Au nom d’OCA Global, Alejandra Castellanos a rappelé que les SFN constituent une approche incontournable pour répondre simultanément aux défis sociaux, économiques et environnementaux des villes congolaises.
Définies par les Nations Unies en 2022, les solutions fondées sur la nature regroupent toutes les actions de protection, restauration et gestion durable des écosystèmes, qu’ils soient terrestres, aquatiques ou marins, tout en renforçant la résilience des populations.
Cette approche, issue des travaux conjoints de la Banque mondiale et de l’UICN, s’appuie sur un standard international articulé autour de huit critères et vingt-huit indicateurs, garants de la durabilité de chaque projet.

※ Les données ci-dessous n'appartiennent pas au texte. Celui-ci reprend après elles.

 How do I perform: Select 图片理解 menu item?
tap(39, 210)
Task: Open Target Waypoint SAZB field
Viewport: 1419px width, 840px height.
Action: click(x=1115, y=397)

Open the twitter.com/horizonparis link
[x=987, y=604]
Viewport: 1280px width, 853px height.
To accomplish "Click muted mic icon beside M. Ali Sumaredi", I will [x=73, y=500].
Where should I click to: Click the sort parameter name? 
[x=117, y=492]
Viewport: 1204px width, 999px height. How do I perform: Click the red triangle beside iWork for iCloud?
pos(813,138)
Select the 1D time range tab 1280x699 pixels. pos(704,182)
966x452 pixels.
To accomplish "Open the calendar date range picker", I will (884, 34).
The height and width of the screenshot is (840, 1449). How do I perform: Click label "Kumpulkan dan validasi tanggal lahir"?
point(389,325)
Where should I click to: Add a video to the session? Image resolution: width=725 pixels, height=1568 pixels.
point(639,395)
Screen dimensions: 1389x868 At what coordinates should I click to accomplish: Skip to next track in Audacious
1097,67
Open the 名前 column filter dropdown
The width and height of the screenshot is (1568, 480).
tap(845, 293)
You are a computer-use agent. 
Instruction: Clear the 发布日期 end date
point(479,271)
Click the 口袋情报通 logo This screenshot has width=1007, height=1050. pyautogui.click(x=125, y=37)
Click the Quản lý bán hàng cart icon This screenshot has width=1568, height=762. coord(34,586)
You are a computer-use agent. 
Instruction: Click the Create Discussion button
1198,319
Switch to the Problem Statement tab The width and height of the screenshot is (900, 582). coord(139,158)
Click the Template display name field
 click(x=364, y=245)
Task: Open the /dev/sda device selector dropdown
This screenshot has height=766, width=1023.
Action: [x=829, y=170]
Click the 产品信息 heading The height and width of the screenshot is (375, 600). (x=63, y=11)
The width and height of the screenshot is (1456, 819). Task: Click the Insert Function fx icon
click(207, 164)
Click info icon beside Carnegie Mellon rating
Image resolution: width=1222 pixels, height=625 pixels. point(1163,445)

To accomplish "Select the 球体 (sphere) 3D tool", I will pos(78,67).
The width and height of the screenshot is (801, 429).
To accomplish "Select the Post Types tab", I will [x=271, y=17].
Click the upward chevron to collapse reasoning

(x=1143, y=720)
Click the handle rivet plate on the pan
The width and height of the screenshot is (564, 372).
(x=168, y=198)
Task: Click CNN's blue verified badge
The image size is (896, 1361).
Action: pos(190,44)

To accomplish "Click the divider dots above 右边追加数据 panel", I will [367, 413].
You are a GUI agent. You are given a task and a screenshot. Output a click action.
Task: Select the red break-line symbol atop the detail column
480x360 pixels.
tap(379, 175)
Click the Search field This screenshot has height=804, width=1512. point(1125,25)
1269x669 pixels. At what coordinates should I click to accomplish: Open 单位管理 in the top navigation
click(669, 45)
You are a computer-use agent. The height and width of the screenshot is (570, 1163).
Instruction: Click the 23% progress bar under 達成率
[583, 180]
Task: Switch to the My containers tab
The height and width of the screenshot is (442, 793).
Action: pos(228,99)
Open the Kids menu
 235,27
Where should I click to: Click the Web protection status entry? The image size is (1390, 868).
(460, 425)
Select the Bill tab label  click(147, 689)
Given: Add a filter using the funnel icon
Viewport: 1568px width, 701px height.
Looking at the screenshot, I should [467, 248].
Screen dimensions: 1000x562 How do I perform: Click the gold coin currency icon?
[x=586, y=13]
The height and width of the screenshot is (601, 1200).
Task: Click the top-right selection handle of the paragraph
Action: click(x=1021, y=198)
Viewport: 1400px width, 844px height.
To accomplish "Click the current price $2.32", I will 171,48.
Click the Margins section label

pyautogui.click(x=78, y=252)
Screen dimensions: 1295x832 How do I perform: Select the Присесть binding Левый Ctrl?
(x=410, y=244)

En RDC, les SFN s’appliquent à la gestion intégrée des sols, de l’eau et des terres pour lutter contre les inondations, l’érosion et la dégradation des bassins versants. Elles offrent de multiples bénéfices : réduction des aléas climatiques, amélioration de la qualité du sol, filtration naturelle des polluants, baisse des températures extrêmes et création d’emplois verts.
Mme Castellanos a insisté sur la participation des communautés locales, des scientifiques et des autorités, depuis la co-conception jusqu’à la mise en œuvre. Chaque projet repose sur une évaluation des risques, une sélection concertée des solutions et un suivi-évaluation rigoureux pour garantir la durabilité.
« Ce suivi, a-t-elle expliqué, distingue les SFN des approches classiques d’ingénierie grise : il assure une résilience à long terme et une gestion adaptative des écosystèmes restaurés. »
Elle a présenté le catalogue des solutions fondées sur la nature pour la résilience urbaine, un outil de référence développé par la Banque mondiale pour aider les villes à choisir les interventions les plus adaptées à leur contexte géographique.
« Les solutions fondées sur la nature nous permettent de bâtir des villes plus résilientes, plus saines et plus durables, où la nature devient un véritable allié de la planification urbaine », a-t-elle conclu.
Le Professeur Mbalassa, chercheur principal ayant conduit la recherche-action participative sur les SFN en RDC, a dévoilé les résultats d’un travail de terrain mené à Kinshasa et dans le Kwilu (Masamuna et Kikwit). En collaboration avec l’Université Loyola du Congo, son équipe a identifié 14 pratiques locales concrètes.
Les observations ont porté sur les communes de Mont-Ngafula, Limete et Maluku, où dix solutions ont été répertoriées, contre une à Masamuna et trois à Kikwit. Ces initiatives communautaires — souvent nées de la débrouille et du génie local — illustrent l’ingéniosité congolaise face aux risques climatiques.
Parmi les exemples phares :
- La technique du sable végétalisé combiné au vétiver, appliquée à Kimwenza dans le cadre du projet Kin Elenda, soutenu par la Banque mondiale. Ces « gabions végétalisés » stabilisent les pentes et réduisent l’érosion.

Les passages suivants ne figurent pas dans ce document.